Pfarrbrief vom 25.11.2001:
Nach genau 34jähriger Tätigkeit als Domorganist und Chorleiter am Mindener Dom verabschieden wir Herrn Wilhelm Leenen, der auf eigenen Wunsch in den Ruhestand geht. Wie wir ihn kennen, wird er sich nicht zur Ruhe setzen, sondern neuen Plänen nachgehen, zu deren Verwirklichung er im aktiven Dienst nicht gekommen ist. Dass der Abschied mit der Weihe der neuen Querhausorgel zusammenfällt, lässt Vermutungen aufkommen. Sollte sein Ausscheiden aus dem Amt noch einmal mit einem Höhepunkt in seinem Musikerleben verbunden werden, da er das Konzept dieser Orgel mit entwickelt hat? Will die Domgemeinde ihm zeigen, was er alles aufgibt? Oder möchte er am Tage der Orgelweihe bescheiden in den Hintergrund treten? Welche Deutung auch übernommen wird - eines steht fest: wir haben Herrn Leenen viel zu danken; darum fällt uns der Abschied wirklich nicht leicht.
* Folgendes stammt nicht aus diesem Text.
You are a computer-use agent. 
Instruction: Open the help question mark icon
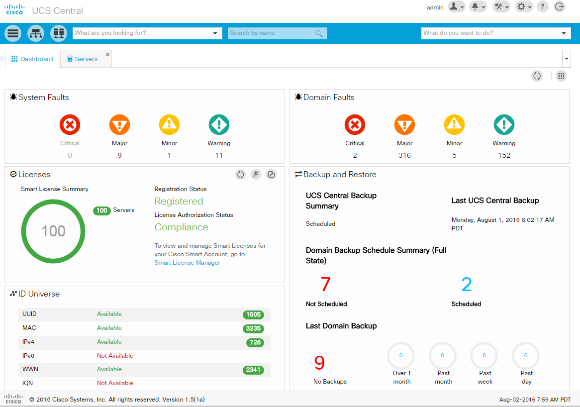543,6
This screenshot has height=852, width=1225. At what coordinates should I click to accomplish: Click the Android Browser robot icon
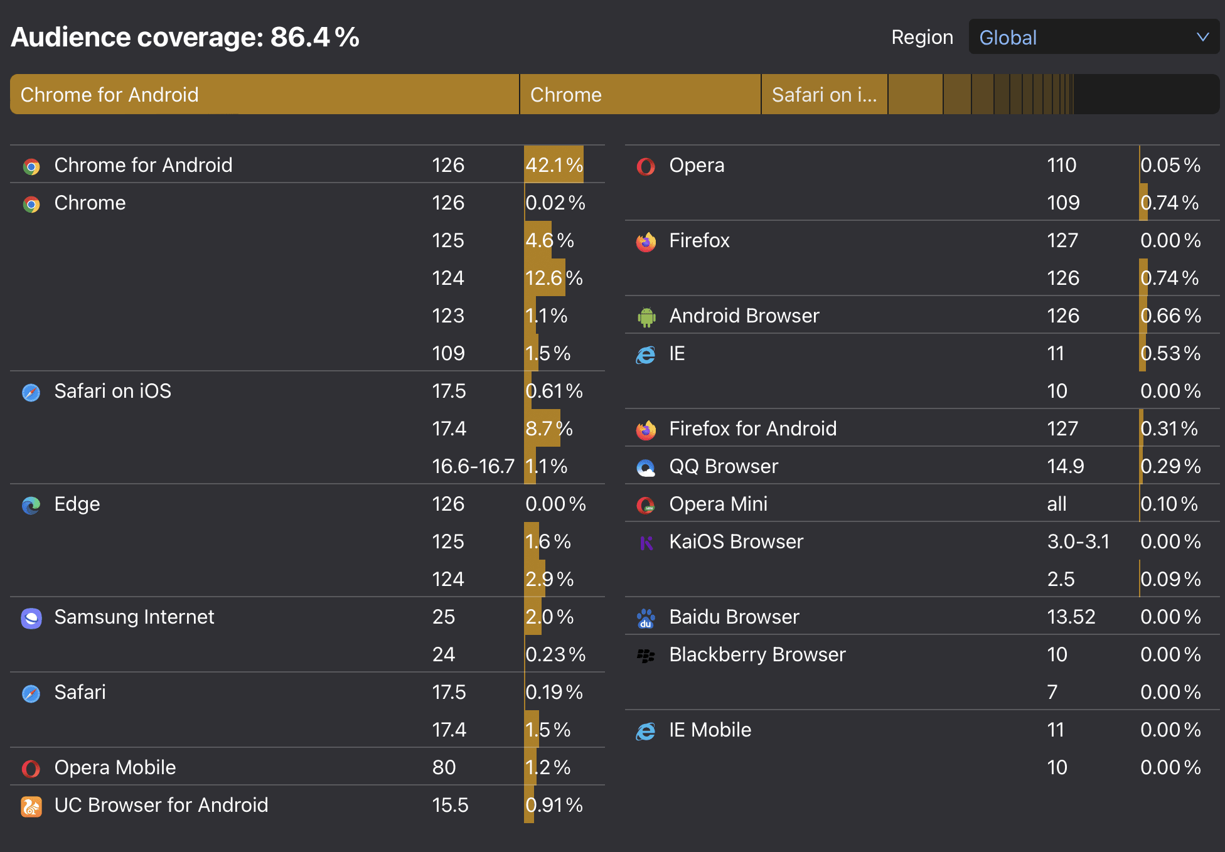[646, 317]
Herr Leenen hat sich bei seiner Vorstellung in Minden mit besten Zeugnissen empfohlen. So hat er auch mit seinen musikalischen Fähigkeiten nie enttäuscht. Er hatte eine wunderbare Gabe, mit Kindern umzugehen und ihnen die ersten Schritte in der Kirchenmusik beizubringen. Die Kinder in der Knabenschola und Mädchenkantorei, mit denen er große Reisen bis in die Heilige Stadt Rom unternommen hat, haben ihn gern gehabt. Oft haben mir Gemeindemitglieder voller Stolz erzählt, sie seien als Kinder bei Herrn Leenen in die Schule gegangen. Vielen jungen Menschen hat er den Weg in den Domchor geebnet. So haben sie den Reichtum der Kirchenmusik kennen und schätzen gelernt.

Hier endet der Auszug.